[BEGIN]
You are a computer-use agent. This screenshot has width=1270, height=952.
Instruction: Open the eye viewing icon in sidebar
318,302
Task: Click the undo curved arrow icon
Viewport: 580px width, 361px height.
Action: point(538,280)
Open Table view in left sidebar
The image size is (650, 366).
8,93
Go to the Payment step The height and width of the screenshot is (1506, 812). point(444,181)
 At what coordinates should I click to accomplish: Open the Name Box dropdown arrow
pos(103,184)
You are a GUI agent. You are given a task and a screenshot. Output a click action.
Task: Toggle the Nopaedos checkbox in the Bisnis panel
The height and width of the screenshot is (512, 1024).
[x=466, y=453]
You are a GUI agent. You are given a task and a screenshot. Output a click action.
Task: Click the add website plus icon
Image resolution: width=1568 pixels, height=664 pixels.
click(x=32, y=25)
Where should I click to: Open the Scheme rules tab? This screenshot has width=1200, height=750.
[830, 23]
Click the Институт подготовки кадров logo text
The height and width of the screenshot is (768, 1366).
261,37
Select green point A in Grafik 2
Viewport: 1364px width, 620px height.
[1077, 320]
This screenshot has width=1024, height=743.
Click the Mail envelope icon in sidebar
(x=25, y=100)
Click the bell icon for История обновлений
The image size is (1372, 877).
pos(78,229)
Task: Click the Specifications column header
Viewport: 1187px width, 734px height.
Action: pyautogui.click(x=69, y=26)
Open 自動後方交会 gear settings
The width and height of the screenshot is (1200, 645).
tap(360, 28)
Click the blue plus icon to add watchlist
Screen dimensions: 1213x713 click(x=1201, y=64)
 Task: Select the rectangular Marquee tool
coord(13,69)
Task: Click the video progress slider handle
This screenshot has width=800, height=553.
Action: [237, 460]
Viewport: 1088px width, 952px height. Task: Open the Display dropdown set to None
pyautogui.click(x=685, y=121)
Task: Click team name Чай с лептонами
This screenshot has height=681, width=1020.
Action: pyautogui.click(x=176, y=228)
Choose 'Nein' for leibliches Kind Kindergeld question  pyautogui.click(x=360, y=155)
[END]
* Given problem *
Copy out all of the data above, line for line, without changing anything.

* Exercise response *
You are a computer-use agent. This screenshot has width=1270, height=952.
Instruction: Open the eye viewing icon in sidebar
318,302
Task: Click the undo curved arrow icon
Viewport: 580px width, 361px height.
Action: point(538,280)
Open Table view in left sidebar
The image size is (650, 366).
8,93
Go to the Payment step The height and width of the screenshot is (1506, 812). point(444,181)
 At what coordinates should I click to accomplish: Open the Name Box dropdown arrow
pos(103,184)
You are a GUI agent. You are given a task and a screenshot. Output a click action.
Task: Toggle the Nopaedos checkbox in the Bisnis panel
The height and width of the screenshot is (512, 1024).
[x=466, y=453]
You are a GUI agent. You are given a task and a screenshot. Output a click action.
Task: Click the add website plus icon
Image resolution: width=1568 pixels, height=664 pixels.
click(x=32, y=25)
Where should I click to: Open the Scheme rules tab? This screenshot has width=1200, height=750.
[830, 23]
Click the Институт подготовки кадров logo text
The height and width of the screenshot is (768, 1366).
261,37
Select green point A in Grafik 2
Viewport: 1364px width, 620px height.
[1077, 320]
This screenshot has width=1024, height=743.
Click the Mail envelope icon in sidebar
(x=25, y=100)
Click the bell icon for История обновлений
The image size is (1372, 877).
pos(78,229)
Task: Click the Specifications column header
Viewport: 1187px width, 734px height.
Action: pyautogui.click(x=69, y=26)
Open 自動後方交会 gear settings
The width and height of the screenshot is (1200, 645).
tap(360, 28)
Click the blue plus icon to add watchlist
Screen dimensions: 1213x713 click(x=1201, y=64)
 Task: Select the rectangular Marquee tool
coord(13,69)
Task: Click the video progress slider handle
This screenshot has width=800, height=553.
Action: [237, 460]
Viewport: 1088px width, 952px height. Task: Open the Display dropdown set to None
pyautogui.click(x=685, y=121)
Task: Click team name Чай с лептонами
This screenshot has height=681, width=1020.
Action: pyautogui.click(x=176, y=228)
Choose 'Nein' for leibliches Kind Kindergeld question  pyautogui.click(x=360, y=155)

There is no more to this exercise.